Dream Office Real Estate Investment Trust
- Company type: Public company
- Traded as: TSX: D.UN S&P/TSX Composite Component
- Industry: Real estate investing
- Founded: 2003; 23 years ago
- Headquarters: Toronto, Ontario, Canada
- Area served: Canada
- Key people: Michael Cooper
- Website: www.dream.ca/office

= Dream Office Real Estate Investment Trust =

Canadian investment firm

Dream Office Real Estate Investment Trust (formerly Dundee REIT) is a Canadian real estate investment trust (REIT).

== History ==
Dundee REIT was formed in 2003, from the commercial properties of Dundee Realty. The remainder of Dundee Realty was taken over by its major shareholder, Dundee Bancorp (now called Dundee Corporation). In 2007, the company sold its Eastern Canadian assets to GE Real Estate for $2.4 billion, while retaining its Western Canadian assets. In 2011, the company bought 29 buildings from Blackstone Real Estate and Slate Properties for $832 million. In January 2012, the company acquired Whiterock REIT, a competing office property REIT, for $582 million. In May 2012, Dundee REIT and H&R REIT bought Scotia Plaza for $1.3 billion, the highest price ever paid for a Canadian office building.

In 2012, the company spun-off its industrial properties into a new company, Dundee Industrial REIT (later renamed Dream Industrial REIT). Dundee Industrial held its $155 million IPO in September 2012. On May 8, 2014 the company was renamed to Dream Office REIT from Dundee REIT.

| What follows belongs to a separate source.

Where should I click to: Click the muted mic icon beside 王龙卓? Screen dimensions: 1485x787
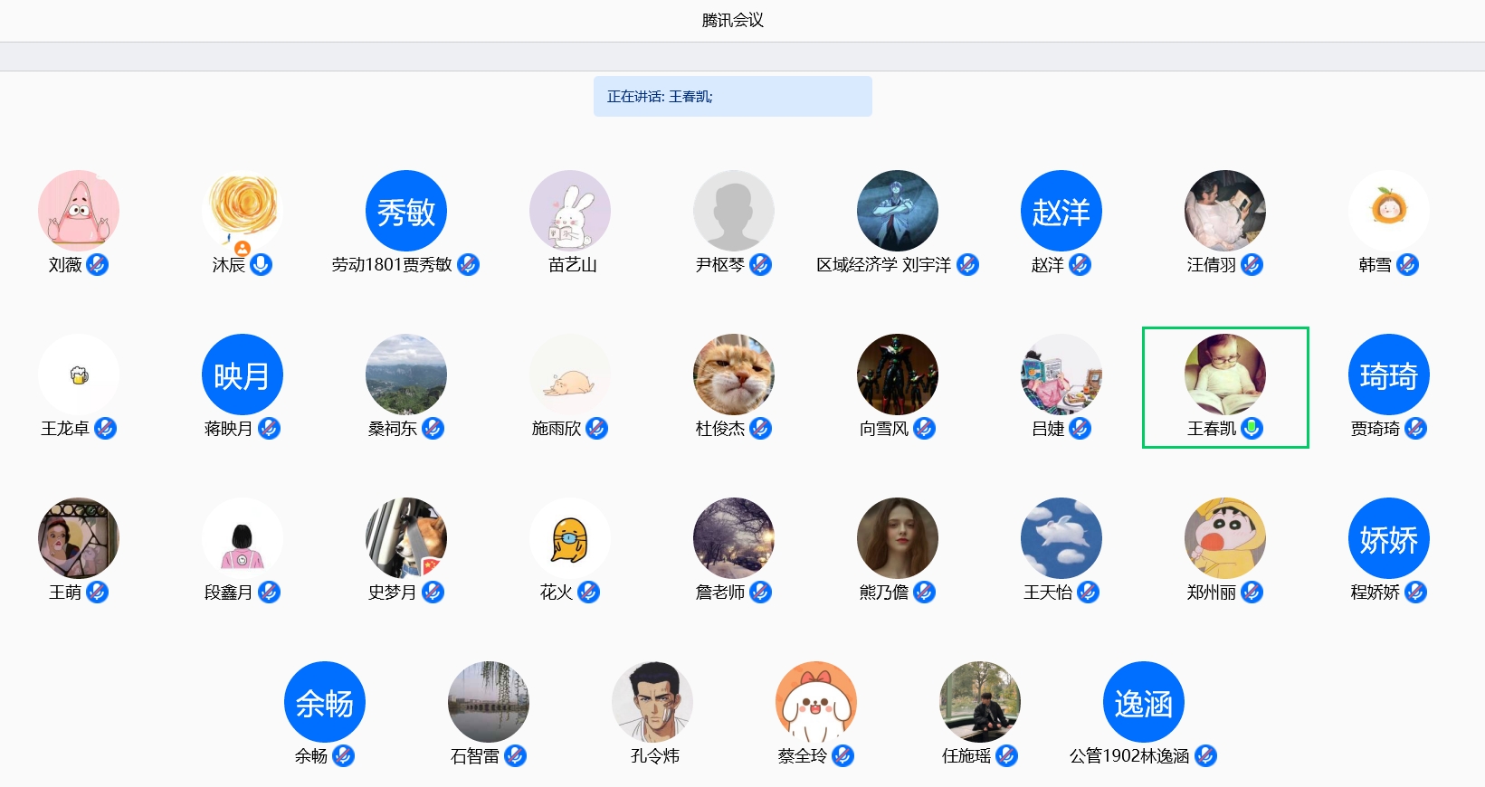pyautogui.click(x=105, y=429)
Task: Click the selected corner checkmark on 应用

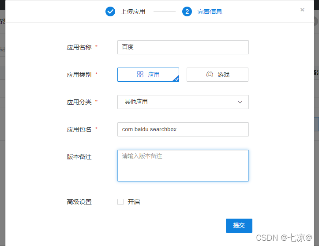Action: tap(176, 79)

In 2016, the company took a $749 million writedown, primarily relating to its Alberta office properties. The company had significant exposure to the Alberta market as the result of the 2007 sale of its eastern Canadian properties to GE Capital; at one time, 60% of the company's properties were in Alberta. As a result of its financial problems, the company sold many of its properties in 2016 and 2017. In June 2017, it announced the sale of $1.7 billion worth of properties, including the sale of its remaining stake in Scotia Plaza to KingSett Capital and AIMCo. As of a result of this and other sales, the value of the company's properties decreased by more than half, from $6.1 billion to $2.9 billion.

In February 2018, Dream announced that Michael Cooper, its CEO until 2014, would return as CEO later in the year.

== Properties ==
As at March 31, 2019, Dream Office had 37 properties with a gross leasable area of 7.3 million sf. The majority of the company's properties are located in downtown Toronto, with others located in Calgary, Saskatchewan, and elsewhere in Canada. The company's portfolio consists almost exclusively of office buildings in the central part of cities.

== Corporate structure ==
Dream Office REIT is part of the Dream family of companies, which also include three other Toronto Stock Exchange–listed real estate funds, as well as Dream, Dream Office's asset manager. The Dream name was originally an acronym for Dundee Real Estate Asset Management. Dundee Corporation is a significant shareholder in Dream, but not in Dream Office REIT.